▶ **Problem requirements**:
Copy the entries below word for word, from the line with "This screenshot has width=847, height=498." to the line with "Action: coord(262,102)", including both of those lines.

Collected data
====

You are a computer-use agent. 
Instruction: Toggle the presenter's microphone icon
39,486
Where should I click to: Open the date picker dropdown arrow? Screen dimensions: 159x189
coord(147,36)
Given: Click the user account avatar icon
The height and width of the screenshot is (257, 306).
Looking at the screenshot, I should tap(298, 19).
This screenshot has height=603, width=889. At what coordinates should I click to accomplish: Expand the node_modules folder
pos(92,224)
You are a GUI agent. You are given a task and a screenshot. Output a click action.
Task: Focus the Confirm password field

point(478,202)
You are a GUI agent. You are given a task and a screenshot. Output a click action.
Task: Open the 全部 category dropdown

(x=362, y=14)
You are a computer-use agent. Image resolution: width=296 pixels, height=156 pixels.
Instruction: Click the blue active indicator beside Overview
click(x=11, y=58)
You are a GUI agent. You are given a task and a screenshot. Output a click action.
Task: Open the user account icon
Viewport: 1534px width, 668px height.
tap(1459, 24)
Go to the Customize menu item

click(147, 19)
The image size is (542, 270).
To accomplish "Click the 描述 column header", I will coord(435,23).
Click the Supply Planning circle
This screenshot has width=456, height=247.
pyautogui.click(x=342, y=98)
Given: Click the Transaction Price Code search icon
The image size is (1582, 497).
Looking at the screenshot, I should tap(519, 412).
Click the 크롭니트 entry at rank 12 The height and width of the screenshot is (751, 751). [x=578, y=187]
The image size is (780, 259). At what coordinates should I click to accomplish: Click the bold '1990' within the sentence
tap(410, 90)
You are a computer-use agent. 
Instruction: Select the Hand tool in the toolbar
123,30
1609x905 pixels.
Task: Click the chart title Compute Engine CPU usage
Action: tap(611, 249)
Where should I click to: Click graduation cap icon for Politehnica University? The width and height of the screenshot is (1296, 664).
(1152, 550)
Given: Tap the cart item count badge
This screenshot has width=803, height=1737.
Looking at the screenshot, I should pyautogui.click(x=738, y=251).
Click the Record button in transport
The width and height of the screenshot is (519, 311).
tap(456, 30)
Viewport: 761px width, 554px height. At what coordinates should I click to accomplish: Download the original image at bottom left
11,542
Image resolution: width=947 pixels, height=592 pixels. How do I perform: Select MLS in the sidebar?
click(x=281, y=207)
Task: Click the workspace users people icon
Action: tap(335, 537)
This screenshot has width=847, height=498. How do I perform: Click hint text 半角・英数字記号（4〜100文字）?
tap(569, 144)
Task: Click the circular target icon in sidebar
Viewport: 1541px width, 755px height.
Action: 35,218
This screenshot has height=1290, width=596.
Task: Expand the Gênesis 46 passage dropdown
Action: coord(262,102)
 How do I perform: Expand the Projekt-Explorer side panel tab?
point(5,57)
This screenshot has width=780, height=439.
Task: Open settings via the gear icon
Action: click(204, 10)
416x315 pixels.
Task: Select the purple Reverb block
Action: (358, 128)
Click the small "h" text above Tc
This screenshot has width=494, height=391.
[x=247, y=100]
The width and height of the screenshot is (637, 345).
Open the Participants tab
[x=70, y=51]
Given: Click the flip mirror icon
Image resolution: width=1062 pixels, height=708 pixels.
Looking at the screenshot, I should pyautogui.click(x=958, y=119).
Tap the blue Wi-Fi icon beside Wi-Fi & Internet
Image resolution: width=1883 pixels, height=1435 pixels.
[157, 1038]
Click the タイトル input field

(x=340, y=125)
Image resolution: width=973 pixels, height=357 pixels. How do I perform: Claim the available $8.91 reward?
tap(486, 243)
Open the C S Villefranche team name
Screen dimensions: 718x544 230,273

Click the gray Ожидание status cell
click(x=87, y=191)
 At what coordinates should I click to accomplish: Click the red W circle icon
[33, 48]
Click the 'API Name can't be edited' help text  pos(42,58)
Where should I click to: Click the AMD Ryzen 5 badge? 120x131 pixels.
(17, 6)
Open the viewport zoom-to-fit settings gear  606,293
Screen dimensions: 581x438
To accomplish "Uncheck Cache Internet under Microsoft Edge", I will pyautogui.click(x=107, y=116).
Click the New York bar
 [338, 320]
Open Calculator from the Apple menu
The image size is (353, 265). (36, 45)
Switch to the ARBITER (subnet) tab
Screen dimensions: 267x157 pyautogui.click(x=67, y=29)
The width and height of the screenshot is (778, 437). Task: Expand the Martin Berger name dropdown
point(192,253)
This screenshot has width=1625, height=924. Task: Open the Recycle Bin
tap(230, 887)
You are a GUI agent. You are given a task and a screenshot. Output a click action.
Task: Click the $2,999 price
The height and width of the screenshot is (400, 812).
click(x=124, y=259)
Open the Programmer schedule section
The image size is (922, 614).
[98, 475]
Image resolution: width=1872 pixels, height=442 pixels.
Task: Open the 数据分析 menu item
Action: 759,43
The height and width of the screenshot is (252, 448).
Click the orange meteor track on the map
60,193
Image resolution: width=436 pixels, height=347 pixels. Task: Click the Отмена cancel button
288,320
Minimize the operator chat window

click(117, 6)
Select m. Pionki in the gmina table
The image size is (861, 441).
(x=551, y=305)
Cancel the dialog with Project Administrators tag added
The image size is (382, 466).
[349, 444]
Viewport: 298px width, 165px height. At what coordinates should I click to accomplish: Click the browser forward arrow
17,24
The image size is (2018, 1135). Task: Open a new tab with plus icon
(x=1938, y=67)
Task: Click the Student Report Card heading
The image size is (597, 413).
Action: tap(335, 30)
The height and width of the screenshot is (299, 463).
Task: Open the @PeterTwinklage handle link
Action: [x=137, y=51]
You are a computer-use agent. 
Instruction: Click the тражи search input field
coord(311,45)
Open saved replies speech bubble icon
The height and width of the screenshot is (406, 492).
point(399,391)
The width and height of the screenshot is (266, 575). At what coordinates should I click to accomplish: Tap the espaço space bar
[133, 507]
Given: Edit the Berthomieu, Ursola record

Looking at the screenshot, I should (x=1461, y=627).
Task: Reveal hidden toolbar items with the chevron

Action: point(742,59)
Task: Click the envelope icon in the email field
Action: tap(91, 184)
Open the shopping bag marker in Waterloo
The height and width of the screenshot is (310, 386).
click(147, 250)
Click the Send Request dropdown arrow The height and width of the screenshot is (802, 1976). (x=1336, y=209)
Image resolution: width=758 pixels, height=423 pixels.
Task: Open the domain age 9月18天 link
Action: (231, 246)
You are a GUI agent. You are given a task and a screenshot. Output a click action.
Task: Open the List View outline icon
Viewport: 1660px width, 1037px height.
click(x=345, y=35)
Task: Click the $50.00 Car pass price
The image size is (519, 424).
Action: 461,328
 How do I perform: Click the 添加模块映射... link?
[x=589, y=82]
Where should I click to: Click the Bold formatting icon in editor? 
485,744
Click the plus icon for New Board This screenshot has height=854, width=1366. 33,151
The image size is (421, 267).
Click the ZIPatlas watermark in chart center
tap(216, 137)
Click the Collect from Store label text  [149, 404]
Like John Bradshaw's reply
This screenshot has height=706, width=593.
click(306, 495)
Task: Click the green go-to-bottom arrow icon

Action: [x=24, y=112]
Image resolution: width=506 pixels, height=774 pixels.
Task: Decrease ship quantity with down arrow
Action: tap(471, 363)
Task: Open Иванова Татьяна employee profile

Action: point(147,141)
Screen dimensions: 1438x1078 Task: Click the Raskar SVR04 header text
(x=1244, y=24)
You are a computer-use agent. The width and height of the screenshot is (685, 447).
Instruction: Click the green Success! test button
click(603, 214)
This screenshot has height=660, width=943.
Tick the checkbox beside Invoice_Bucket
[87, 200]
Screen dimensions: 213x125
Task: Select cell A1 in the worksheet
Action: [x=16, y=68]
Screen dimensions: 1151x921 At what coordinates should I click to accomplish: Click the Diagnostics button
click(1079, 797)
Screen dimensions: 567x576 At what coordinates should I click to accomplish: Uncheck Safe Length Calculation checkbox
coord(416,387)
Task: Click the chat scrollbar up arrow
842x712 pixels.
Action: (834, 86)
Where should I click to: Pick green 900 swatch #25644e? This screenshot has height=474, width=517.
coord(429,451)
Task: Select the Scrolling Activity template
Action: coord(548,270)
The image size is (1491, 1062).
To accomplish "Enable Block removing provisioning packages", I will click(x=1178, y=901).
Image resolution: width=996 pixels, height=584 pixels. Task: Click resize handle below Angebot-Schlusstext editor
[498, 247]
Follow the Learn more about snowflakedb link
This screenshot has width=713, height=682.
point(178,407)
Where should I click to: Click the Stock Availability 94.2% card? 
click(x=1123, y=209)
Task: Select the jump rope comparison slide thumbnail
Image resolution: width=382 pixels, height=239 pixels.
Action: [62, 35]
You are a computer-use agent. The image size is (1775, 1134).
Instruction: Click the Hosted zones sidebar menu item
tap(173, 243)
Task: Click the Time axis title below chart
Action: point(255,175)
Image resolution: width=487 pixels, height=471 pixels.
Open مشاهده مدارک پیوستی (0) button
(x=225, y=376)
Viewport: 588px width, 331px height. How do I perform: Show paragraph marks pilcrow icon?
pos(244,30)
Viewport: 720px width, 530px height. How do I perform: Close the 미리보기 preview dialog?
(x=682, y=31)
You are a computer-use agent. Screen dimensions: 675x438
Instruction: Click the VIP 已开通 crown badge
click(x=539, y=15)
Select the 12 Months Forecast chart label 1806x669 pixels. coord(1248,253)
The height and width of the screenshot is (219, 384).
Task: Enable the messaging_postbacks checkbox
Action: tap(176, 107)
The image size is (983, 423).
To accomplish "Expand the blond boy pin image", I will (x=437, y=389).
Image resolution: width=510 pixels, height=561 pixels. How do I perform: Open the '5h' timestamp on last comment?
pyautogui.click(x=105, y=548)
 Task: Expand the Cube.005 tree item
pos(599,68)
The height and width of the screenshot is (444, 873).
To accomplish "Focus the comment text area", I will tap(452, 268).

====

▶ **Result**:
This screenshot has width=847, height=498. How do I perform: Click hint text 半角・英数字記号（4〜100文字）?
tap(569, 144)
Task: Click the circular target icon in sidebar
Viewport: 1541px width, 755px height.
Action: 35,218
This screenshot has height=1290, width=596.
Task: Expand the Gênesis 46 passage dropdown
Action: coord(262,102)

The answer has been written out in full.